Juan Pardinas | OGP: Global Steroids for National Reformers

There are substantial responsibilities and challenges inherent in moving forward with the historic Open Government Partnership (OGP) that officially launched in New York City last September. Juan Pardinas (@jepardinas) took the position that OGP will have a positive impact on the world and that the seat civil society has at the partnership's table will matter. By the time the next annual OGP conference rolls around in 2013, history may well have rendered its own verdict on whether this effort will endure to lasting effect.

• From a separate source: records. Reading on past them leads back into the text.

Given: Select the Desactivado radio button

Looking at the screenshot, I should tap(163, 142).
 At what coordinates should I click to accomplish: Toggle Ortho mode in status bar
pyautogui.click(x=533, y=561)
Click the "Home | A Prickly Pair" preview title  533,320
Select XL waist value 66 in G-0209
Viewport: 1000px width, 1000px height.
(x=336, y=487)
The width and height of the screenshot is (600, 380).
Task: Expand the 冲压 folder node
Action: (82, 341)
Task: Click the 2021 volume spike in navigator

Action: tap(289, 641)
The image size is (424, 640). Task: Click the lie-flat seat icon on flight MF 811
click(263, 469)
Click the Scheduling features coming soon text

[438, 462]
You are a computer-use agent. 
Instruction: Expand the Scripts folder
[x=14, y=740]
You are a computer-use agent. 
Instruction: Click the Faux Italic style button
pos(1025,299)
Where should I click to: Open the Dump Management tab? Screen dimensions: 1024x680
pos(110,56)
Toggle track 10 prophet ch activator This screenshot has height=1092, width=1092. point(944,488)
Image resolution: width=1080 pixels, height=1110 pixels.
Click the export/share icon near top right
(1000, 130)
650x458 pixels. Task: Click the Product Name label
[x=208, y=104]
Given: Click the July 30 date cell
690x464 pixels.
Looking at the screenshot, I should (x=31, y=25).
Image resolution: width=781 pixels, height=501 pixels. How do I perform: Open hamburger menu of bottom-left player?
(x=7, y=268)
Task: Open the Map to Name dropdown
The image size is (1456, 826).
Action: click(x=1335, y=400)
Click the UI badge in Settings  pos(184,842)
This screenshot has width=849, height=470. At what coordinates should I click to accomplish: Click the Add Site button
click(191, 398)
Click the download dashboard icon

Given diplomatic challenges around South Africa's proposed secrecy law, all of the stakeholders in the Open Government Partnership will need to keep pressure on other stakeholders if significant progress is going to be made. If OGP is to be judged more than a PR opportunity for politicians and diplomats to make bold framing statements, government and civil society leaders will need to do more to hold countries accountable to the commitments required for participation: all participating countries must submit Action Plans after a bonafide public consultation. Moreover, they'll need to define the metrics by which progress should be judged and be clear with citizens about the timelines for change.

Michael Anti | Walking Along the Great Firewall

Michael Anti (@mranti) is a Chinese journalist and political blogger who has earned global attention for activism in the service of freedom of the press in China. When Anti was exiled from Facebook over its real names policy, his account deletion became an important example for other activists around the world. At PDF, he shared a frank perspective on where free speech stands in China, including how the Chinese government is responding to the challenges of their increasingly networked society. For perspective, there are now more Internet users in China (an estimated 350 million) than the total population of the United States. As you'll hear in Anti's talk, the Chinese government is learning and watching what happens elsewhere.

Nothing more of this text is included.